In this Sunday’s Gospel (Matthew 2: 1-12), just like this time last year, we, once again, met the cast of characters that populate the stage during Epiphany.  Whenever I read this passage, I am struck by how the one set of circumstances led some characters (the Magi) to an “Ah!  Hah!” moment of the first order.  While at the same time, other characters (Herod and his court), when presented with the same circumstances, were left in fear and confusion.  I was also struck by how the magi were willing to leave the comfort of their own palaces and courtiers on a sojourn to discover the full meaning of a stray star.

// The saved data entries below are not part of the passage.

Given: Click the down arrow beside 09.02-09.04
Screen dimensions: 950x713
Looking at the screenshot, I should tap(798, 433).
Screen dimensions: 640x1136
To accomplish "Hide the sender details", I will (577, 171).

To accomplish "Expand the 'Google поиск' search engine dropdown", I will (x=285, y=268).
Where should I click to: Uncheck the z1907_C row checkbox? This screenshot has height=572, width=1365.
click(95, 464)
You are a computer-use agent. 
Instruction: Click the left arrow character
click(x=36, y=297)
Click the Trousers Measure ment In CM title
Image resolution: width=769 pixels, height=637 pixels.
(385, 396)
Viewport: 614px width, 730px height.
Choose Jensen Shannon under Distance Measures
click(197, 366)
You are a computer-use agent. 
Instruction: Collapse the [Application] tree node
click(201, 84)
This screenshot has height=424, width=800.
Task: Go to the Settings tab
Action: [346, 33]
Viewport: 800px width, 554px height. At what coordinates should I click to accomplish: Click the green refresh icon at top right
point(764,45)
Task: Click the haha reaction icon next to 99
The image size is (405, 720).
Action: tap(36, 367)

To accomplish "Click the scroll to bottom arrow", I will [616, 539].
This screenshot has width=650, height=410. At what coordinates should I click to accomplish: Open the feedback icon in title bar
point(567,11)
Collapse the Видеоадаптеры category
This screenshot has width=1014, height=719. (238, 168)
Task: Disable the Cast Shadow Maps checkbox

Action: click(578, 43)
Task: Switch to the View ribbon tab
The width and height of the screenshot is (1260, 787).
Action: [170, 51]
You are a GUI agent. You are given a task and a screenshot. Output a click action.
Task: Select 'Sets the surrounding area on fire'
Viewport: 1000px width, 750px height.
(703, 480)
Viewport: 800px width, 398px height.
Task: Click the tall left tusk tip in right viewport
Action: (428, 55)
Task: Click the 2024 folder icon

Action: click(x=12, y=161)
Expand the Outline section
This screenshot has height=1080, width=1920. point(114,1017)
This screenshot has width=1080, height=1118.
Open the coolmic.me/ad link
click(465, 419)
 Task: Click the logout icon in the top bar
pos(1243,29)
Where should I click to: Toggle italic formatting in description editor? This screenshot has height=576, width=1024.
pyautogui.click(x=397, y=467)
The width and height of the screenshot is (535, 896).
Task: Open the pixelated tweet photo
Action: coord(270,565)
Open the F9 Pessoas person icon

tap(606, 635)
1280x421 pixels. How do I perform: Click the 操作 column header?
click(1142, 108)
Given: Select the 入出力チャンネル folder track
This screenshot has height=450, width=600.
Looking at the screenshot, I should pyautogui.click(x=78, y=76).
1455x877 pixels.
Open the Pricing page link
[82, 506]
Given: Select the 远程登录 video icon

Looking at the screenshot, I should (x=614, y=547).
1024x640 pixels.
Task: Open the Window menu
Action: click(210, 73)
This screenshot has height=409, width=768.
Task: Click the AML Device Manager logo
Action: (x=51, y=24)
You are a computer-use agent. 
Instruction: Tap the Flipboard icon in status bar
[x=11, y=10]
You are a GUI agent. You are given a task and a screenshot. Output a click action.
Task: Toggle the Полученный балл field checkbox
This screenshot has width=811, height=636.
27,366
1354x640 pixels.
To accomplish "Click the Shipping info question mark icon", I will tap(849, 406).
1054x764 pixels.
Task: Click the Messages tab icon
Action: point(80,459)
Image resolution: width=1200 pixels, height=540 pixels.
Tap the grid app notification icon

You and I live in a unique period of human history.  We are situated between the incarnation (which inaugurated the Kingdom of God) and the Parousia (the fulfillment of the Kingdom of God).  That means that each of us enjoys the indwelling presence of divine life.  It also means that until the Kingdom arrives in its fullness, the hidden fault lines of human imperfection will still touch each of our lives.  In this unique time of human history, everything has the potential to point, like the epiphany star, to God’s indwelling and unfolding grace-even the circumstances of a family gathering gone haywire.


The grace of an epiphany rarely presents itself to those unwilling to sojourn.  When a painful family misunderstanding has caused emotional flooding, it is easy to retreat into the familiar old patterns of fear and defensiveness like King Herod in this Sunday’s Gospel passage.  It is much more difficult to behave like the magi-to launch a journey of humble self-discovery.  The pilgrimage that leads to an epiphany is often long and hard.  Sometimes it requires the use of an expert guide like a spiritual director or counselor.  It always begins with honest, and courageous self-reflection.  For Luke to unpack the epiphany buried within that painful night’s circumstances, he had to humbly and intelligently ask himself some questions.  “What is it in me that allows my father to punch my buttons so easily?”  “How can I open myself to Christ’s peace, and sooth my heart down when a family member gets emotionally flooded?”  “Even if family healing is not fully possible, how can a family blow-up lead me to deeper levels of emotional and spiritual maturity?”  “How can I establish firm boundaries that prevent myself from being re-traumatized by familiar childhood wounds?”  “How can I maintain these boundaries without aggressively wounding someone else in the process?”  “How can I nurture and parent myself when confronted with a family member who is limited in his or her ability to love me maturely and deeply?”  “How can I accept others in their limitations?”


As the Christmas season wanes, can you search the horizon of your life to see if there is a stray star out there somewhere inviting you on a journey toward your own personal epiphany?